Spawn (1997)

Posted in Reviews by - May 24, 2020
Spawn (1997)

A twisted, grungy CGI experiment gone wrong, this live-action adaptation of Todd McFarlane’s popular comic book is a convoluted nightmare. It was famously killed by the critics, which is a shame considering it features martial arts ace Michael Jai White playing the world’s first African-American comic-book superhero on the big screen. Not that you get to see much of him: White spends most of the film in a gimp-like bodysuit and mask disguising a burned head which resembles a pork scratching. Much of the dialogue – too much, in fact – is instead handed over to John Leguizamo’s relentlessly irritating clown, called ‘Violator’, and Martin Sheen’s caricatured governmental suit, Jason Wynn, who talks like he constantly needs to clear his throat. Both Sheen and Leguizamo appear to be aiming for the Tim Burton school of over-the-top comic-book villainy, and much of the film’s gothic aesthetic follows suit; but there are also clear attempts to reach for a much darker edge, with a heavy rock soundtrack featuring acts like The Prodigy and Marilyn Manson, and sequences which are both grotesque and violent. Tonally, it’s all over the place; never once striking the right balance between being playful and subversive.

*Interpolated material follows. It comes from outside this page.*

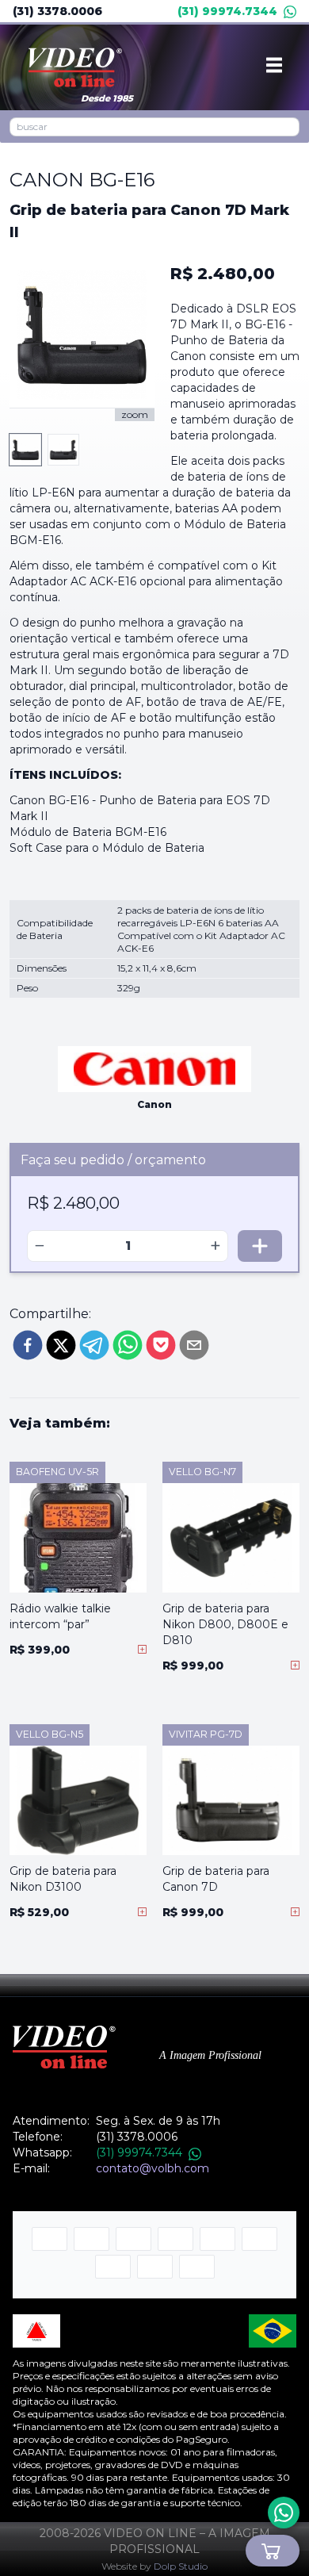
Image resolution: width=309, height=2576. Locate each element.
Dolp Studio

The story also feels disjointed and compromised. White plays special operative Al Simmons, a happily married governmental killer-for-hire who is set-up by his mad boss, Wynn, when he wants out of the game. He is burnt in a fire at a toxic waste plant and ends up in the ‘underworld’ with all-over body burns. Five years later, and suddenly Simmons reappears in the real world to try and win back his wife and seek revenge on those responsible; only now he has transformed into the masked, immortal badass known as Spawn, complete with super-strength, x-ray vision, steel grappling hooks which emanate from his body and a cape which allows him to fly – none of which is ever properly qualified. The Blade Runner-esque underworld is depicted in constant rain-soaked darkness, full of waifs and strays, and it’s completely unclear as to how this alternate realm interacts with our own. It then turns out that Spawn has been handpicked by the Dark Lord himself to lead a hell’s army into battle, taking over the world. The sequences in hell are some of the weirdest things you’ve ever seen in a movie: giant, computer-animated talking beasties and thousands of replica foot-soldiers surrounded by fire and brimstone like a mad, surrealist art-piece made from the off-cuts of New Line Cinema’s other realm-jumping franchise, Mortal Kombat. Unlike the Mortal Kombat films – which used CGI sparingly – this is completely overwhelmed by it, and the more physical action scenes are completely pushed to the margins.

Despite being appallingly executed, in many ways, the film was ahead of its time; not just in terms of representation, but also in pre-dating the omnipotent comic-book influence that was to besiege every major Hollywood studio in the years to come.